(Information provided Opens)

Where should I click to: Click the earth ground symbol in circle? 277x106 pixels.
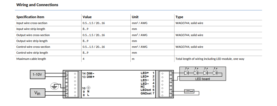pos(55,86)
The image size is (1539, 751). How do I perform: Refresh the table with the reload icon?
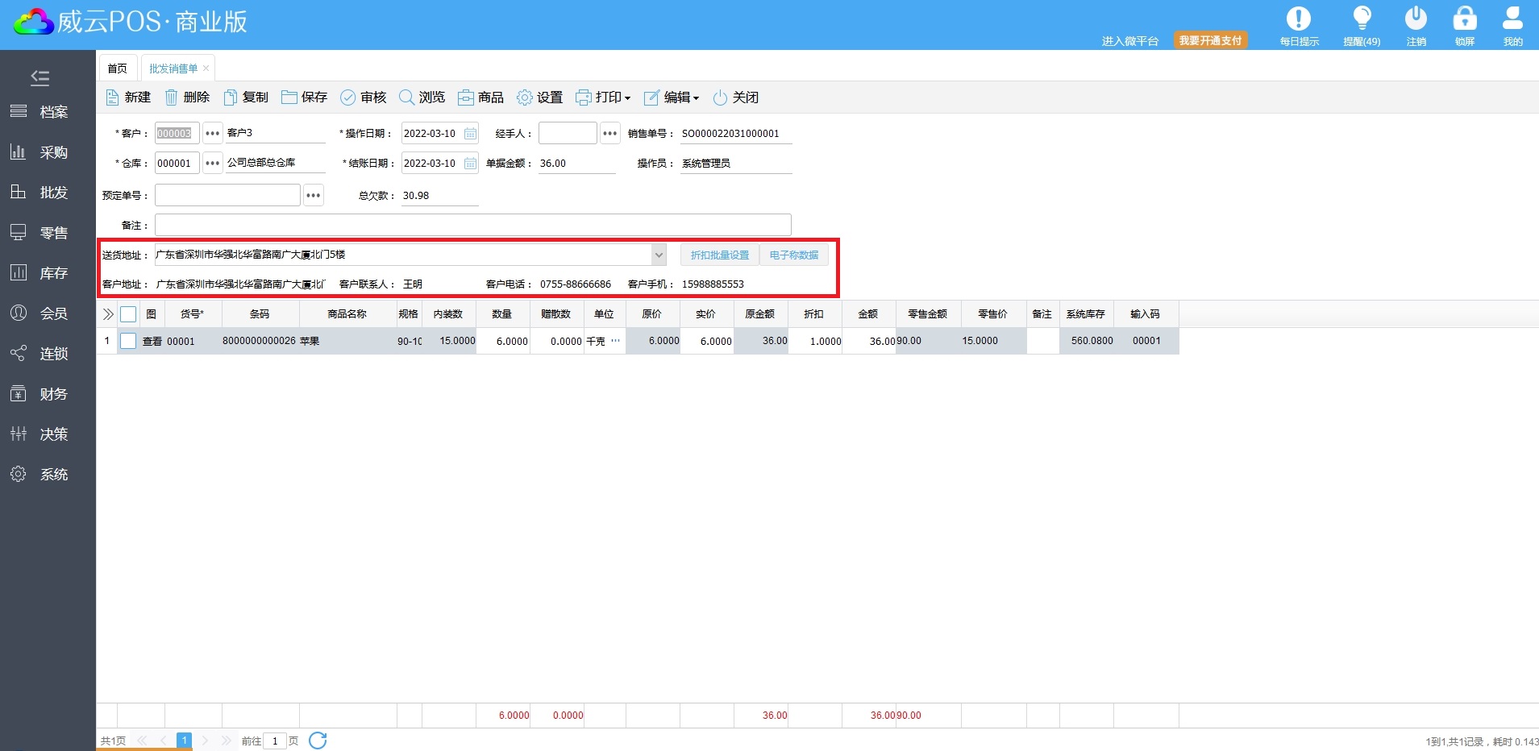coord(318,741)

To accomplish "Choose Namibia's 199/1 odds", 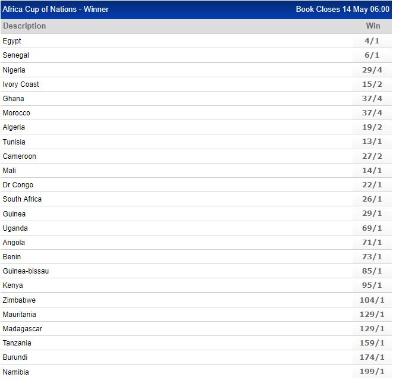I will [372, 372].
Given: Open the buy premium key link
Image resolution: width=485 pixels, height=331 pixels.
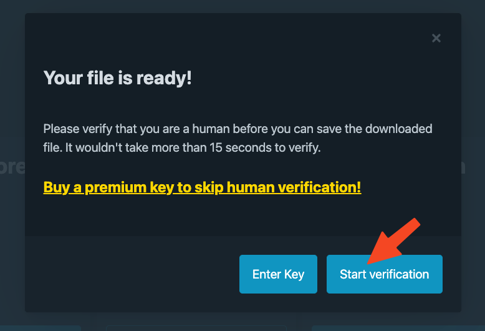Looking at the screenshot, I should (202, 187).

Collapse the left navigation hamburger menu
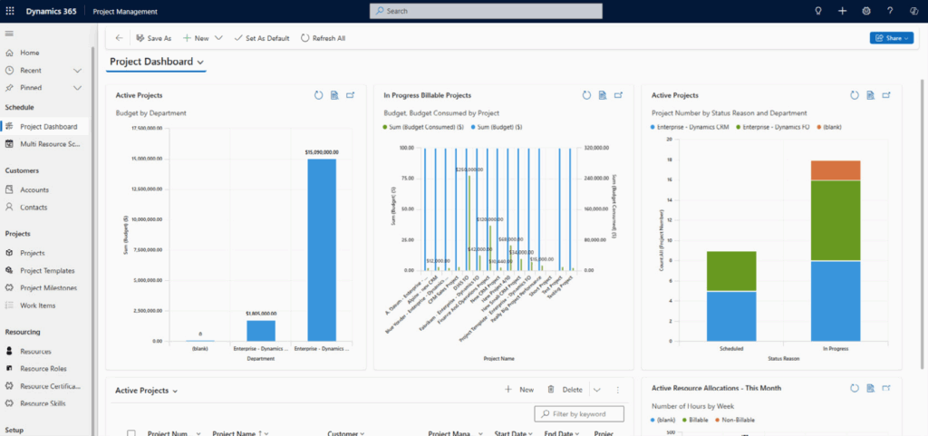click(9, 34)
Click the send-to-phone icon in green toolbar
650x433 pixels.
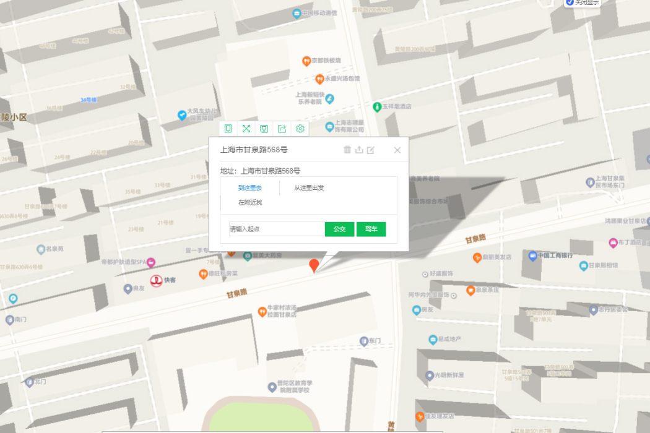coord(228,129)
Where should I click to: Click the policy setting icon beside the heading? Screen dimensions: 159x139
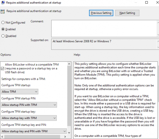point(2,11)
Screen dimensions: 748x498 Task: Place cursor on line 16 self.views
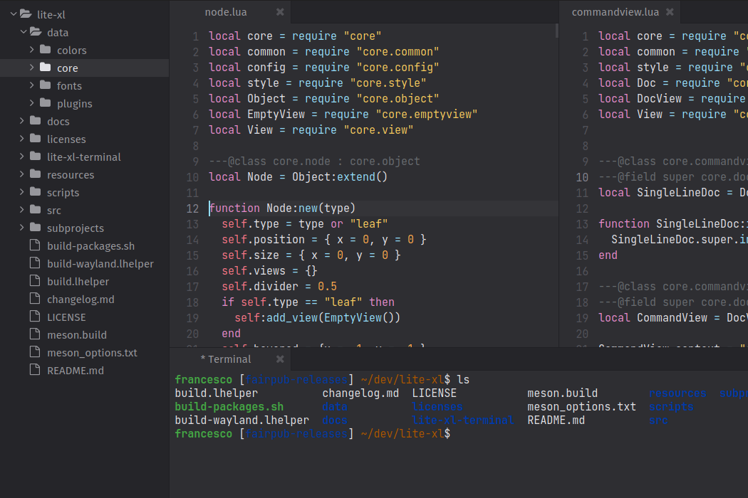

(Information provided Closes)

What you have to do
Using the listing above, set down exactly each line from the one containing "650x433 pixels." through the final line, and leave out pictures.

Expected answer
650x433 pixels.
coord(228,129)
Where should I click to: Click the policy setting icon beside the heading? Screen dimensions: 159x139
point(2,11)
Screen dimensions: 748x498 Task: Place cursor on line 16 self.views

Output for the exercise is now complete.